A Study of ELAPRASE in Treatment-naïve Participants With Hunter Syndrome (Mucopolysaccharidosis [MPS] II)
Mucopolysaccharidosis (MPS), Hunter Syndrome
About this trial
This is an interventional treatment trial for Mucopolysaccharidosis (MPS)
Eligibility Criteria
Inclusion Criteria:
- Participant is male.
- Participant is ELAPRASE-naïve at study entry.
Participant must have a documented diagnosis of MPS II. The following combination will be accepted as diagnostic of MPS II:
- Participant has a deficiency in iduronate-2-sulfatase (I2S) enzyme activity of less than or equal to (<=) 10 percent (%) of the lower limit of the normal range as measured in plasma, fibroblasts, or leukocytes (based on the reference laboratory's normal range). The participant has a normal enzyme activity level of at least 1 other sulfatase as measured in plasma, fibroblasts, or leukocytes (based on the reference laboratory's normal range).
- Participant has a documented mutation in the IDS gene; additionally, participants must have a severe mutation (example, large deletion or complex gene rearrangement), which is predicted to lead to development of a persistent anti-idursulfase antibody response.
- Participant will be less than (<) 6 years of age at enrollment.
- Participant has a negative test result for serum anti-idursulfase antibodies.
Exclusion Criteria:
- Participant has received treatment with any investigational drug within the 30 days prior to study entry.
- Participant has received or is receiving treatment with idursulfase-IT.
- Participant has received growth hormones, a cord blood infusion, or a bone marrow transplant at any time.
- Participant has received blood product transfusions within 90 days prior to screening.
- Participant is unable to comply with the protocol as determined by the investigator.
- Participant has known or suspected intolerance or hypersensitivity to the investigational product(s), closely related compounds, or any of the stated ingredients, including the prophylactic ITR.
- Participant has current or recurrent disease that could affect the action, absorption, or disposition of the investigational product, or clinical or laboratory assessments.
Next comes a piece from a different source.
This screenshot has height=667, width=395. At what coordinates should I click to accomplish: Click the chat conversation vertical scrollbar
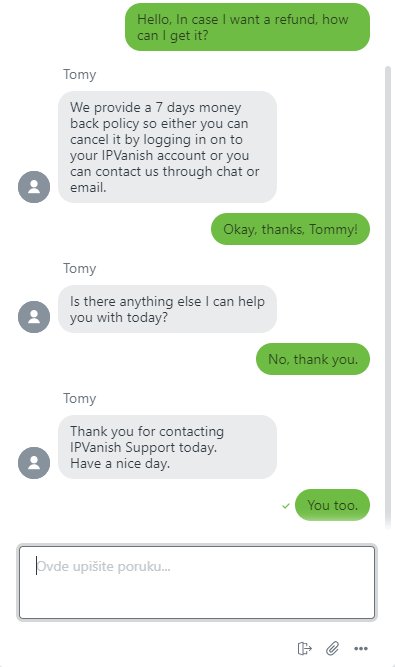pos(387,298)
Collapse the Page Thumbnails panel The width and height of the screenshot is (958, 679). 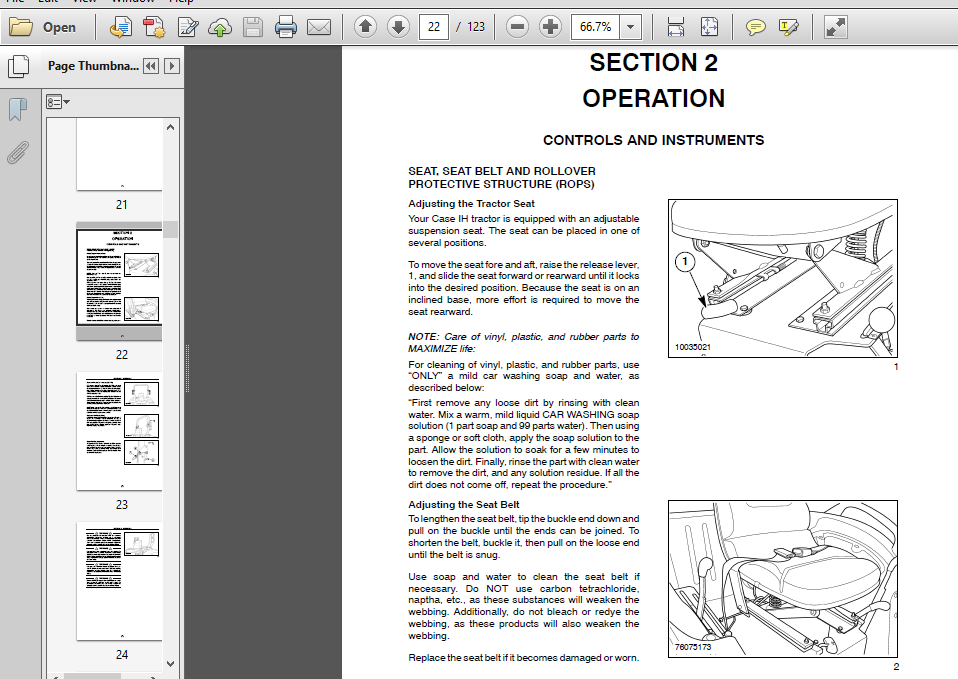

- Participant has current or relevant history of physical or psychiatric illness, or any medical disorder that may require treatment or make the participant unlikely to fully complete the study, or any condition that presents undue risk from the investigational product or procedures.
- Participant has current use of any medication (including over-the-counter, herbal, or homeopathic preparations) that could affect (improve or worsen) the condition being studied, or could affect the action, absorption, or disposition of the investigational product(s), or clinical or laboratory assessment (Current use is defined as use within 30 days).
- Within 30 days prior to the first dose of investigational product, the participant has been enrolled in a clinical study (including vaccine studies) that, in the investigator's opinion, may impact this study.
Sites / Locations
- Phoenix Childrens HospitalRecruiting
- Children's Hospital and Research Center at OaklandRecruiting
- UC Davis Medical Center
- Rady Childrens Hospital San Diego - PINRecruiting
- The Lundquist Institute for BioMedical Innovation at Harbor-UCLA Medical CenterRecruiting
- Ann and Robert H Lurie Childrens Hospital of Chicago
- Children's Hospitals and Clinics of MinnesotaRecruiting
- NewYork-Presbyterian Morgan Stanley Children's Hospital
- University of North Carolina at Chapel Hill
- The Cleveland Clinic Foundation
- Children's Hospital of Pittsburgh
Arms of the Study
Arm 1
Experimental
ITR + ELAPRASE
Participants will receive prophylactic ITR which consist of rituximab, methotrexate and IVIG in a 5-week cycle. Following the completion of 1 cycle and at the Month 6, 12, and 18 study visits, an assessment will be made regarding the need for administering another 5-week cycle of the ITR depending on the trend of the participants anti-idursulfase antibody titers and lymphocyte quantitation and CD19 percent (%) recovery. Elaprase treatment (IV, weekly) will start 1 day after the initiation of the first cycle of ITR and continue for 104 weeks. The dose of ELAPRASE will be calculated based on the participant's weight at each visit.